If I take it to London and to Loncon:

  • pro: will have all my writing, my Skype, my bookmarks, my GDrive connection, my everything.
  • pro: I can write while in transit.
  • pro: can sit in A Spot at the con and get stuff down. (At Anticipation–the Montreal 2009 WorldCon–I ended up posting eight times from the con itself. Admittedly at that point I was in the con hotel, which makes a slight difference… OTOH, judging by FarthingCon, I really do like having my laptop with me. The “back off, breathe, find a place to sit for late-night coffee or dessert, and type” is a nice way of processing events.)
  • con: carrying around a heavy thing, which means that if I pick up anything else (get thee behind me, dealer’s room) or am carrying anything else (such as books to get signed), the total weight will be that much greater.
  • con: will need to lug it along if/when I decide that I should go somewhere/do something else.

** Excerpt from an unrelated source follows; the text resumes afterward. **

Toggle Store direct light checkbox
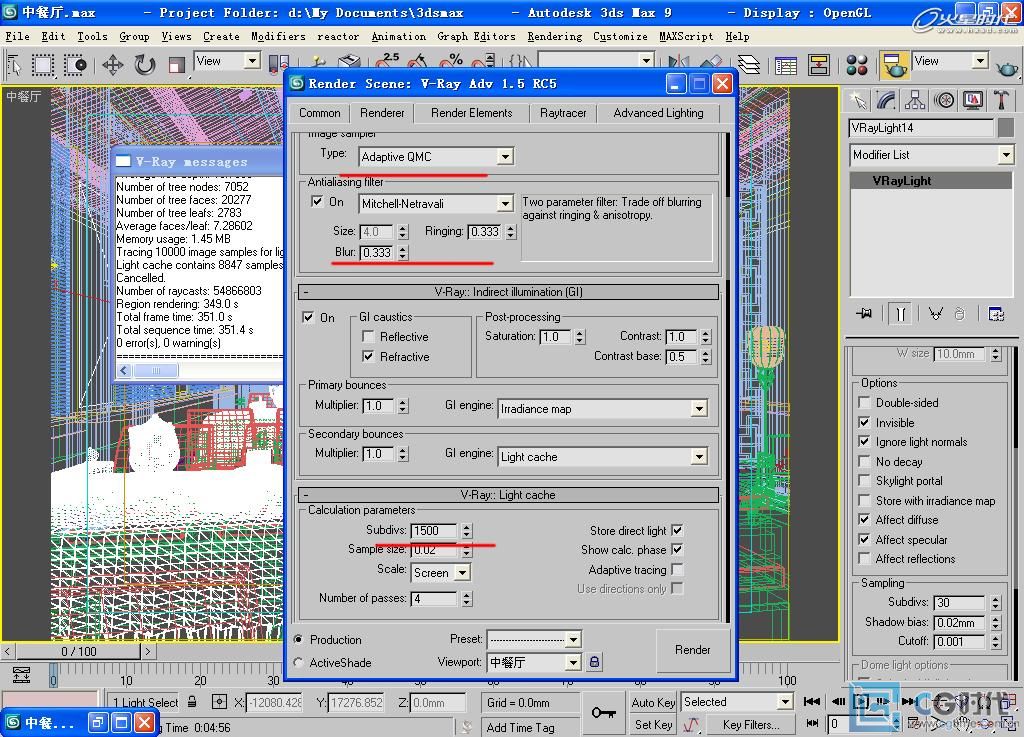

Ugh. I don’t know. But at least I have every pro and con I can think of down, so I may revisit this in a bit. Thoughts?

Is it the weekend? Why, I believe it is.

It has been a horribly unproductive week. Trying to fix that, in the sense of change it rather than in the sense of catch up on it. There is a point at which you really need to just accentuate change going forward or you will spend half your future putting bandages on the past, and another quarter of it grumbling about it when the cats wake you up around six in the morning.

(Just to take a for-example, for example, that is.)

Still working on my cardigan (cardigan is a sort of horrible word, I think, but “zip-front sweater” sounds rather precious and clunky), and still hope to have it done for London, but have started to seriously wonder if it’s going to be at all wearable in London in August. It is going to be a very warm sweater; the seed stitch holds a lot of heat. That said, I expect to do several hours of bussing this weekend, and I’m at the point where it’s perfectly suitable bus knitting, so while I am in the throes of anxiety over wasted effort I can probably get another few rows done.

(Also I should put in a lifeline; I’m definitely far enough along that one is warranted.)

In other news have been once again surprised at how genuinely cheering it is to have a woven knot of ragged, chewed, slightly damp T-shirt strips deposited in your lap, provided they are deposited by a hopeful dog whose tail is wagging because she wants to see you smile and play with her before she finishes reducing said chew toy to its component parts. Some days it’s the little things that keep you going.